Tomorrow, my blog will be simultaneously posted online and in the local Neighbors section of the local paper. It’s about Christmas traditions and the idea of making memories with our families rather than focusing on the gifts and the stress of the holidays. I wrote the blog last week, several days before the tragedy happened. Honestly, in my mind, it is truer this week than it was last week.
I don’t know the answer to the “too soon” question and I’m sure it’s different for everyone. I think, in response to this latest national tragedy, we should focus more on our own families, our own traditions and our own relationships and what Christmas and this holiday season is supposed to be about.
I’m still not 100 percent comfortable with writing fiction and “fun stuff” but it is coming.

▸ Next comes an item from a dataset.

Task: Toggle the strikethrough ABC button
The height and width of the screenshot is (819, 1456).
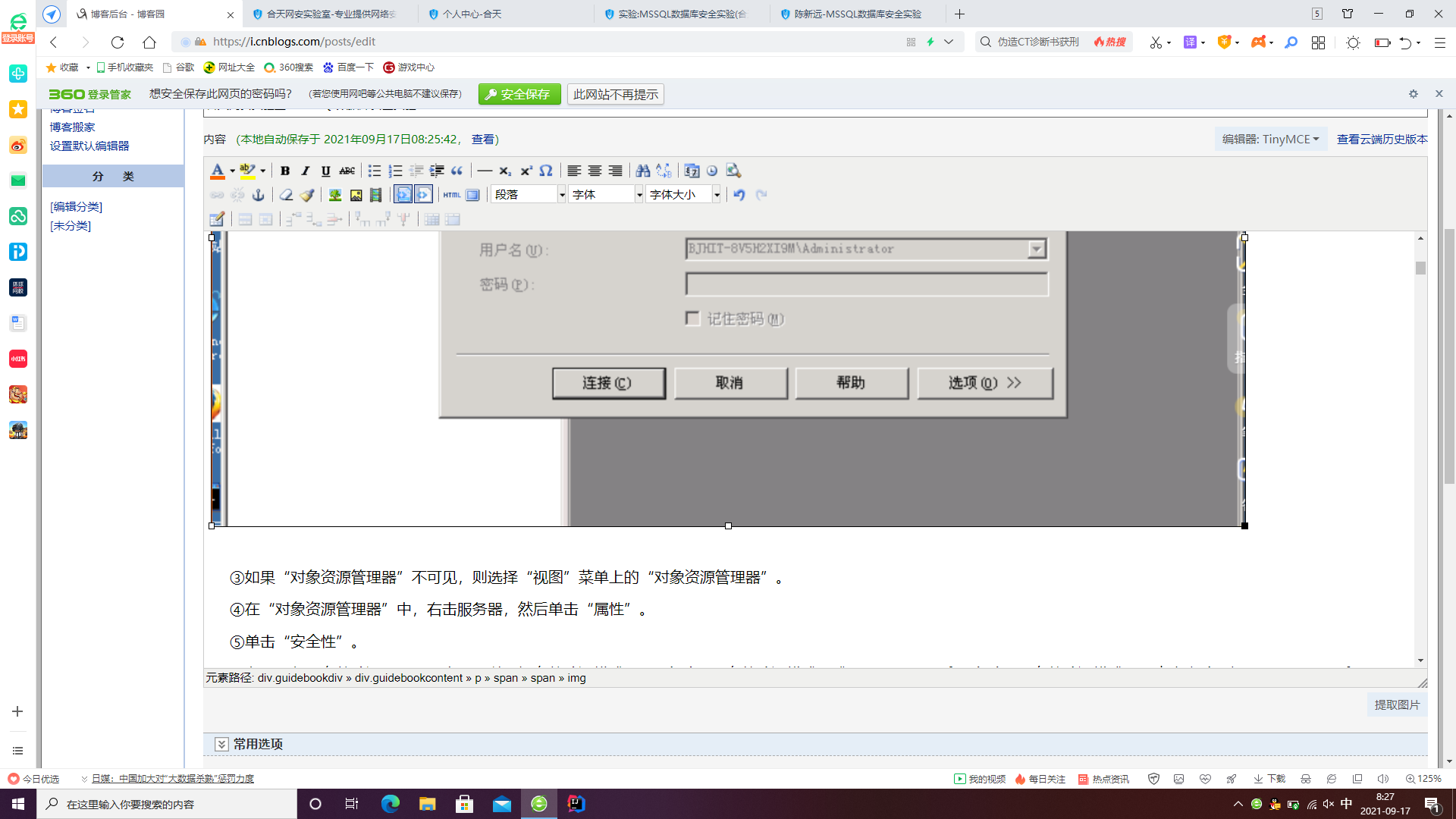Action: pos(347,171)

There is a saying that “Writers don’t write because they want to, they write because they must.” It is probably a quote, but I’m not sure who said it. Life goes on and we still have to live. We just have to find our new normal. I hope we spend less time in the near future worrying about the little stuff and more energy on the stuff the really matters. And suddenly, I think, what really matters is different than it was a week ago.